[Stored records]
»»
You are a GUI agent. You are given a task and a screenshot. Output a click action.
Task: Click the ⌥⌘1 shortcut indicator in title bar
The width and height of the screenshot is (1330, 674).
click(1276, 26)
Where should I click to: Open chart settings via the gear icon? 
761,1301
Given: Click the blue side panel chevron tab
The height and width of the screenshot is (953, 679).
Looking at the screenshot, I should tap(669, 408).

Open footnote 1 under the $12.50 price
««
WORK REQUIRED:
Could you output, exactly and with nothing else, the lines from the start of the records through the line containing "Given: Click the blue side panel chevron tab"?

SOLUTION:
You are a GUI agent. You are given a task and a screenshot. Output a click action.
Task: Click the ⌥⌘1 shortcut indicator in title bar
The width and height of the screenshot is (1330, 674).
click(1276, 26)
Where should I click to: Open chart settings via the gear icon? 
761,1301
Given: Click the blue side panel chevron tab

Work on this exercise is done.